The differentiator versus other social preview tools is that you can see all five major platforms — Facebook, X, LinkedIn, Slack, Discord — in one screen with one fetch. Standalone previewers like metatags.io, opengraph.xyz and others do excellent work for one or two platforms each, but you pay the latency cost of a separate fetch for every tool you open. For a real publishing workflow — write a post, set the OG, verify before publishing — checking all platforms on a single page makes it cheap enough to do every time, and that is the difference between consistently-correct previews and the occasional embarrassing fallback when a CMS template change broke the OG image without anyone noticing.
A few practical patterns. First, set a single OG image as the source of truth for a page and reuse it for both og:image and twitter:image; do not maintain two separate images that can drift. Second, keep og:title under about 60 characters — Twitter truncates around 70, Facebook around 88, but the harshest layouts on LinkedIn and small Slack instances start truncating at 60. Third, write og:description as a self-contained sentence that makes sense without the title — when the title gets truncated, the description has to carry the meaning. Fourth, set a brand color in <meta name="theme-color"> consistently across your site — Slack and Discord both use it for visible accents and it makes your previews look more polished without any per-page work.

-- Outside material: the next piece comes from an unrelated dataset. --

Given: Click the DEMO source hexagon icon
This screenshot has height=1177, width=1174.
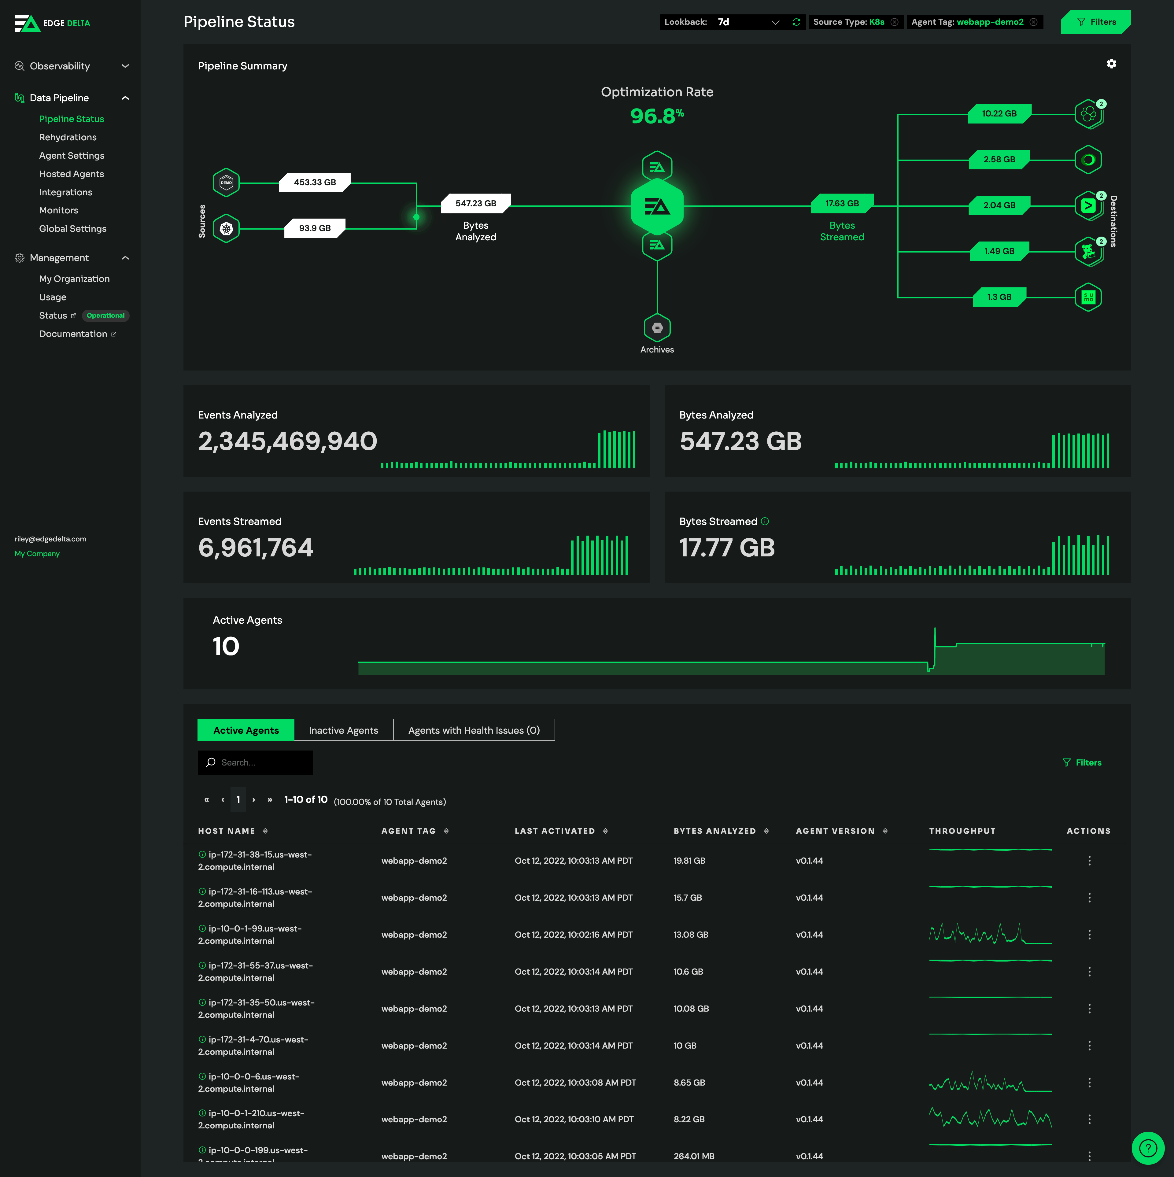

This tool pairs naturally with the other Omnvert SEO and developer utilities. The Schema.org JSON-LD Builder covers the related but different problem of structured data for search engines — JSON-LD targets Google and friends, OG and Twitter cards target social. Most production pages need both done correctly. The User Agent Parser is useful when you want to verify which crawler version a platform is sending: FacebookExternalHit, Twitterbot, LinkedInBot, Slackbot, Discordbot all identify themselves clearly. The JSON Viewer helps when you want to inspect the raw meta-tag dump as a tree. And the Hash Generator covers the adjacent need of producing stable cache-buster query parameters when you absolutely have to force a refresh.
- Verify a blog post's social preview before publishing.
- Debug why a LinkedIn share is showing the old image after a content update.
- Compare how the same URL renders on Facebook, X, LinkedIn, Slack and Discord.
- Inspect every detected og: and twitter: meta tag on a competitor's page.
- Confirm a CMS template change has not broken og:image absolute URL handling.
- Test how a dynamic OG image route renders for different parameters.
- Audit a site's social presence across multiple URLs without per-platform fetches.
- Quickly confirm theme-color is set and visible on Slack and Discord previews.
- 1Paste a full URL (with https://) into the input.
- 2Click Preview — Omnvert's server fetches the page with SSRF protection.
- 3See the parsed title, description, canonical URL, and theme color.
- 4Side-by-side cards render the page on Facebook, X, LinkedIn, Slack and Discord.
- 5Open the raw meta-tags disclosure to inspect every detected og: and twitter: tag.
- 6Re-fetch after a content update to verify the new tags are in place.